Once, he waved a piece of grape in front of me and I had to say the name of the fruit to get it.

“Grape! Squawk!”

He would smile, clap his hands, and give me the juicy purple fruit. Sometimes, it was a piece of banana or some other fruit whose name I had to pronounce before I could get a taste. My master’s eyes would disappear when he smiled at me after I did my trick, as if his cheeks were trying to fill up those sockets. There was only one person to whom he smiled that way: a woman who often came inside his office to bring him something, usually a cup filled with black liquid. Master once pointed to her and made me say the word “wife.”

But my master’s excitement upon hearing me repeat his words seemed to die down after a while. His face would rarely light up like it used to whenever I would do the trick he taught me. The words he would have me say became longer and harder and my reward for each one was reduced from sweet fruits to the tasteless crackers. It didn’t take long before he was hardly giving me a second glance. He would just pass me by and give me a cracker before going to his desk. I didn’t even have to say anything anymore as all I had to do was stay still and be fed. In fact, making a sound seemed to irritate him, especially if there was a big pile of paper in front of him. Once, he bellowed at me in anger after I said the word “work.” I squawked and kept flapping my wings for minutes before I calmed down.

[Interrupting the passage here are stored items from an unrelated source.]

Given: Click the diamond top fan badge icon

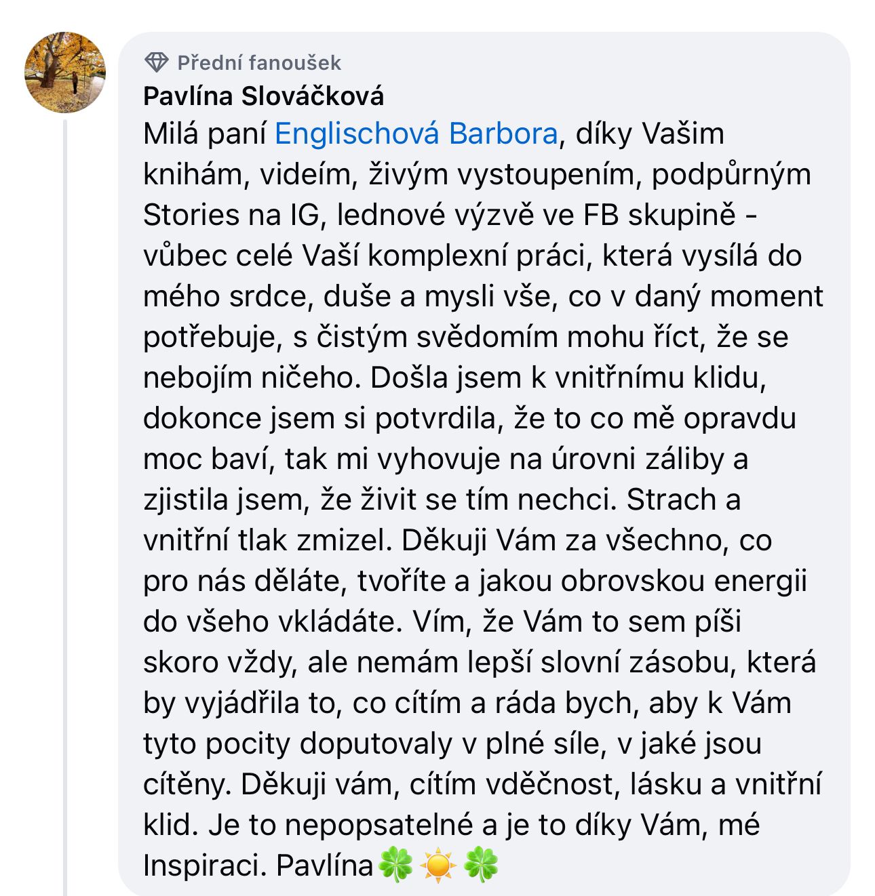Looking at the screenshot, I should (x=157, y=63).
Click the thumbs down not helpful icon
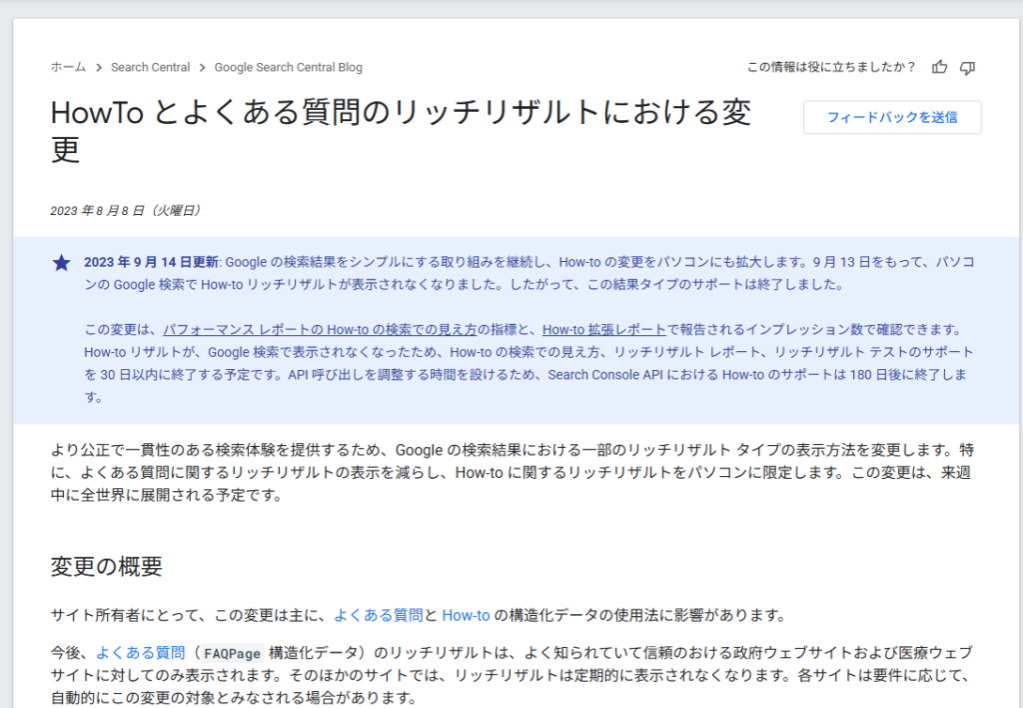Screen dimensions: 1023x708 click(967, 67)
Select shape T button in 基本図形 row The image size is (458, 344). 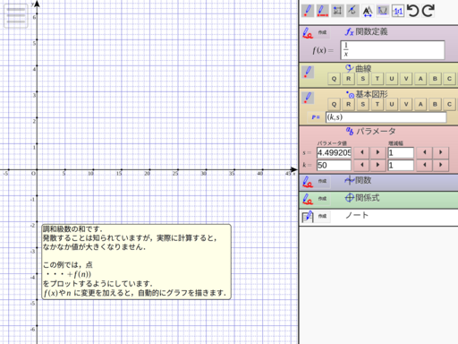coord(377,105)
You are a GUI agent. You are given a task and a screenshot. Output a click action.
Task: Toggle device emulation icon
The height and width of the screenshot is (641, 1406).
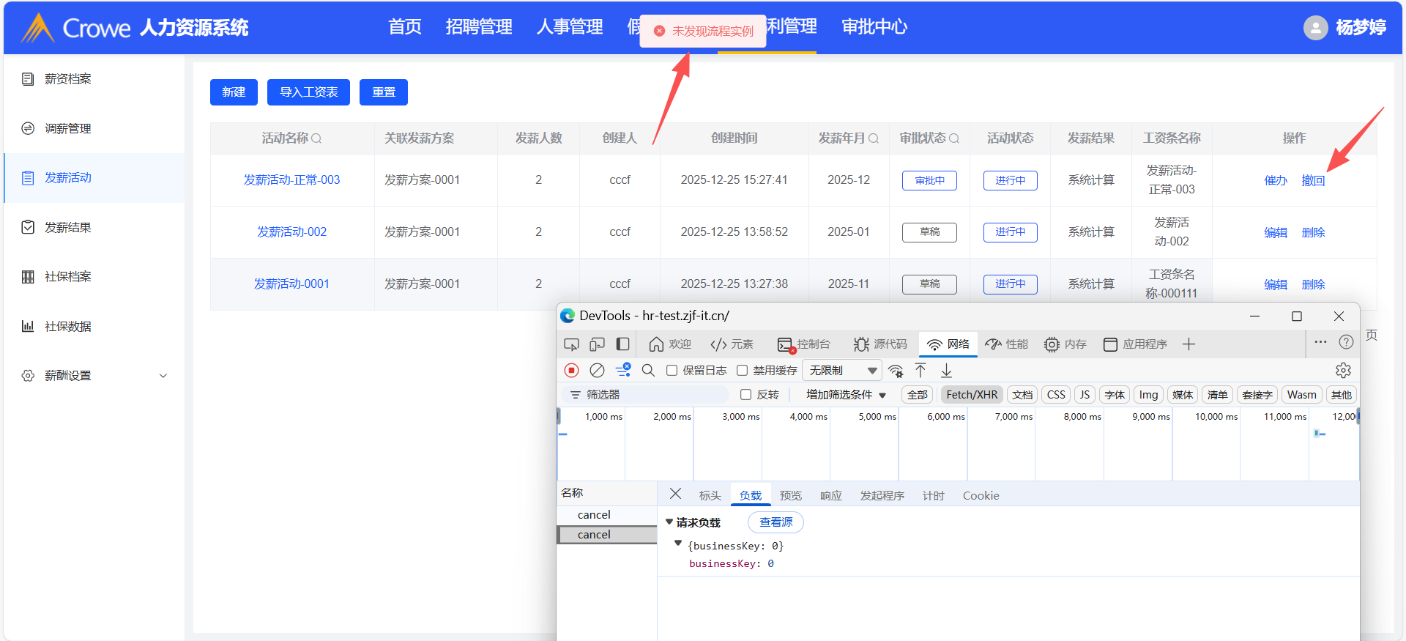pos(598,344)
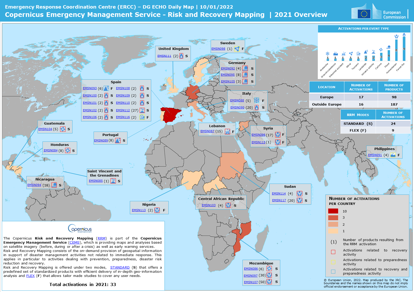Open the EMSN107 link under Mozambique

tap(251, 282)
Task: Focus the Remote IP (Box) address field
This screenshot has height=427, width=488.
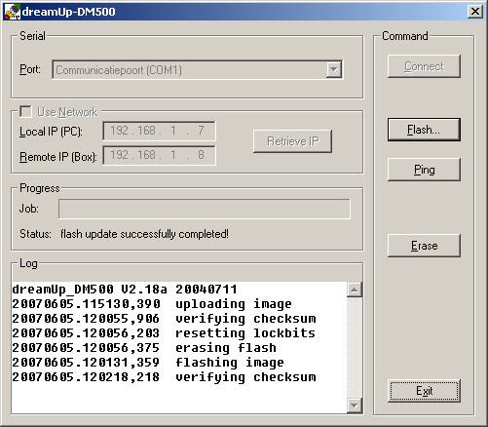Action: [x=159, y=155]
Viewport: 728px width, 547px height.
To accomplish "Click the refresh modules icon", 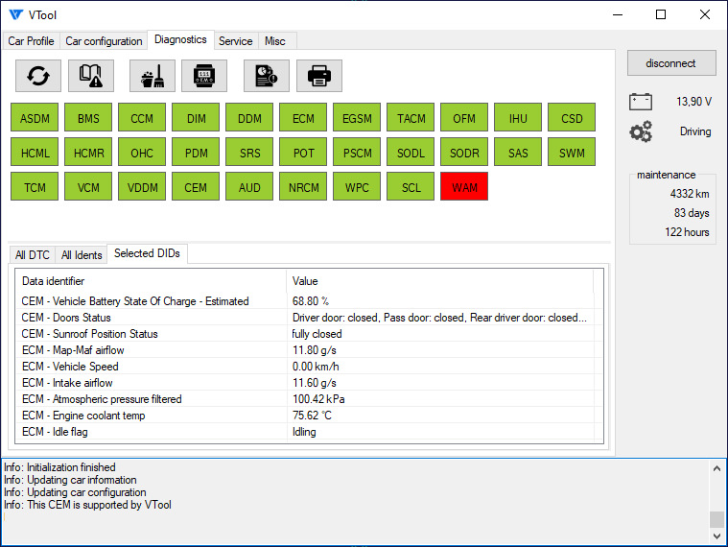I will coord(38,75).
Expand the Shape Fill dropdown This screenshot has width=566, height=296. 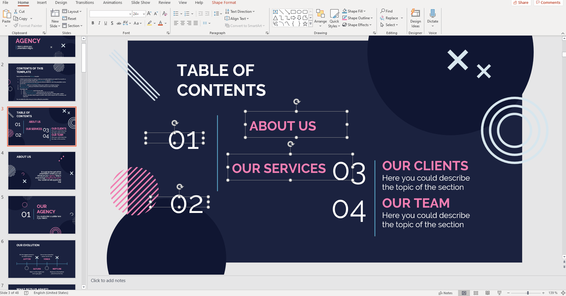(x=365, y=11)
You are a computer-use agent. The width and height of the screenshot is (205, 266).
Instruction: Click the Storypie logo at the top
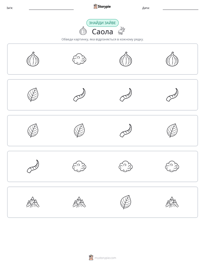click(102, 6)
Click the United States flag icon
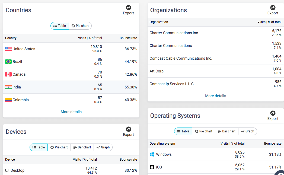284x175 pixels. coord(8,49)
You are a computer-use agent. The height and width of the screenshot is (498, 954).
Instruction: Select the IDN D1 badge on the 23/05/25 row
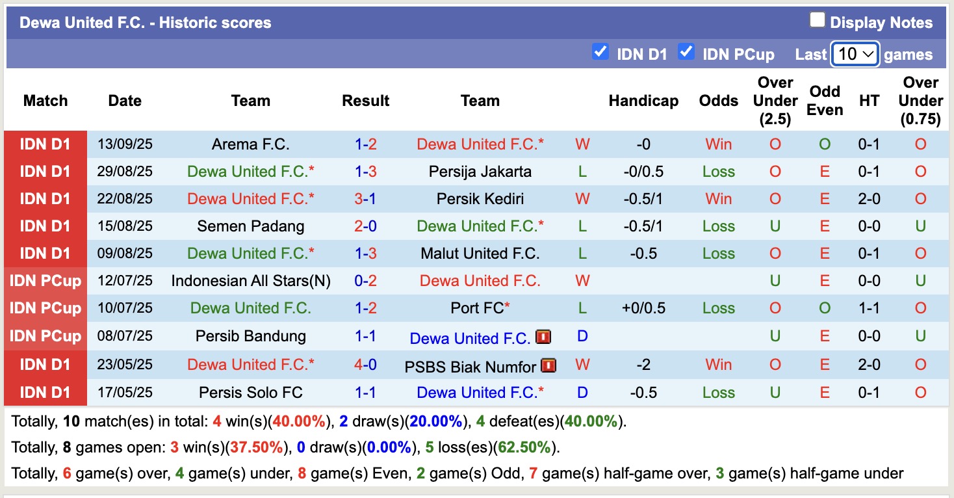click(x=45, y=364)
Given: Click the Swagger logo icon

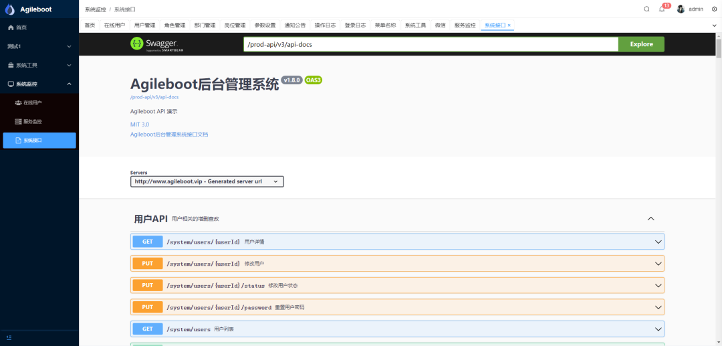Looking at the screenshot, I should click(x=136, y=44).
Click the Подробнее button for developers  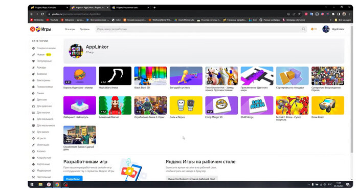tap(73, 179)
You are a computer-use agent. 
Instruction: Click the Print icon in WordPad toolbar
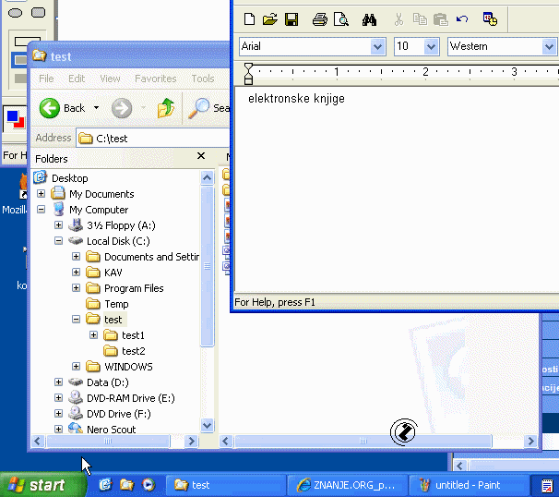click(319, 19)
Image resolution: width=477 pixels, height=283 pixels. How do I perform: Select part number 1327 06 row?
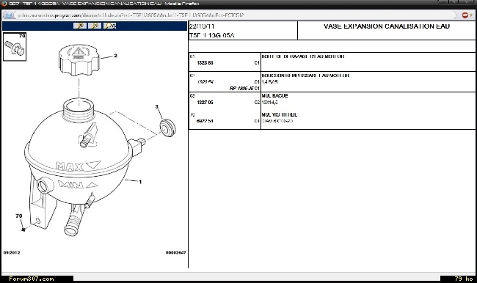click(205, 103)
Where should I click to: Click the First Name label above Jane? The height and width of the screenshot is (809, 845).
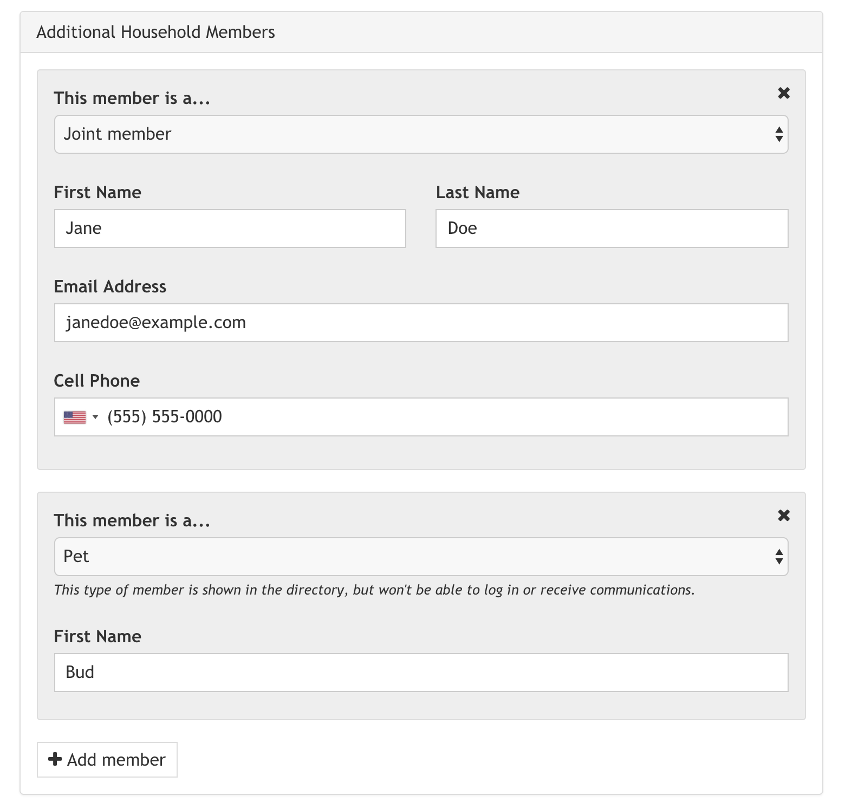tap(98, 192)
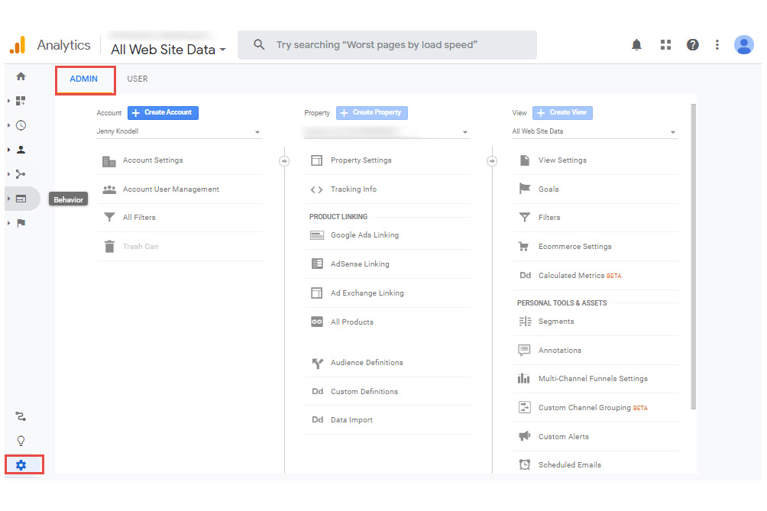
Task: Click the vertical scrollbar on the right
Action: click(x=693, y=252)
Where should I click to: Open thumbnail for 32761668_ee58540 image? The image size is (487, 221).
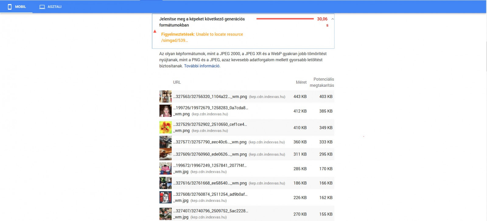tap(166, 183)
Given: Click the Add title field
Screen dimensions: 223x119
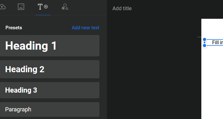Looking at the screenshot, I should (122, 8).
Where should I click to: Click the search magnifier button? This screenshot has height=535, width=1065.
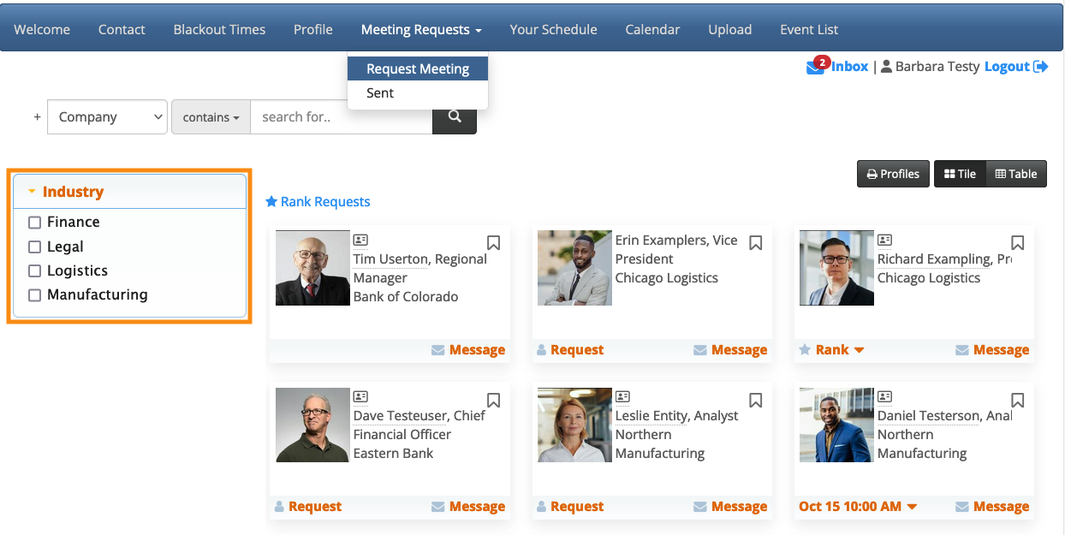coord(455,117)
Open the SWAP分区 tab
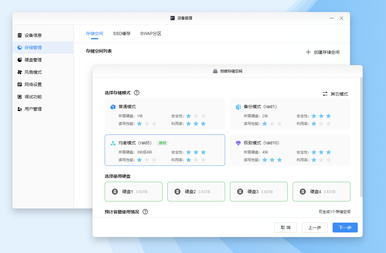Image resolution: width=386 pixels, height=253 pixels. (x=151, y=33)
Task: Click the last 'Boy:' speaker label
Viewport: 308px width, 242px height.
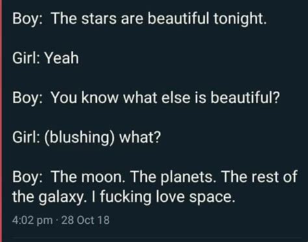Action: coord(27,178)
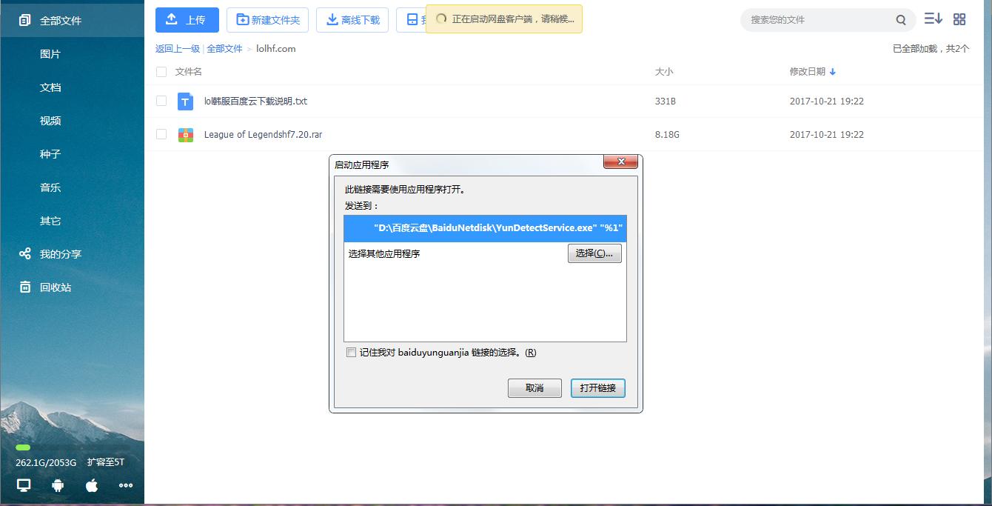This screenshot has width=992, height=506.
Task: Open desktop client download icon
Action: pos(22,485)
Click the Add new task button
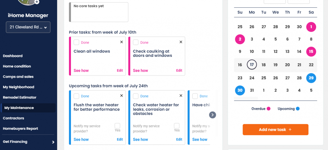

I remember the time when he finally took me out of his office. I had already gotten used to living in that room that I almost forgot what it was like outside. He carried my cage into the living room and placed me where there were a lot of people. All their eyes turned to me.

* * *

The first thing I saw besides the people was the table filled with food. There were grapes, melons, bananas, and other fruits I liked so much. There were also some things there that smelled burnt which made me feel a little uneasy. Children began walking toward me, waving their hands to catch my attention. Each of them had a word for me to say and every time I said one, they would laugh and clap their hands.

As I was repeating the word “party” for the boy, a woman came, cutting between the people surrounding me who, upon seeing her, greeted her as she passed them by. She was beautiful. The color of her skin was like milk and the black dress she was wearing made her skin glow more. She was not any taller than any of the women in the room but the way she walked, with her back and shoulders straight, seemed to increase her height. Her steps were light, as if her feet landed on clouds every time she took a step. Her smile illuminated the people around her. I recognized her immediately as my master’s wife.

The woman made her way toward my cage and waved something red in front of me. I recognized it as “strawberry,” which my master gave me once. I was about to say the word so she would feed it to me but before I could, she opened my cage and placed her hand inside. I was startled for a while, squawking and flapping my wings so she would go away. But then I saw that she was giving the strawberry to me. I stopped panicking, took the fruit in my mouth and ate it, with some of its juice spilling from my beak. After I finished eating, she reached out for me and stroked my head with her hand. Her eyes made me think that she was far from happy. Her lips, as red as the strawberry I had just eaten, curved downward as she continued looking at me, tears welling in her eyes. She took a cloth from her pocket and wiped her tears with it. When she saw my master across the room, she closed the door of my cage and hurriedly went to him.

The woman seemed to change completely. Her gracefulness disappeared as she walked awkwardly toward my master. He was talking with other men, all of them holding bottles filled with bubbly liquid. She walked toward the table, filled a plate with food, walked to my master, and gave it to him. My master took the food and placed his arm around the woman. She just stood there like a statue, occasionally laughing with the other men. She looked like she didn’t know what to do.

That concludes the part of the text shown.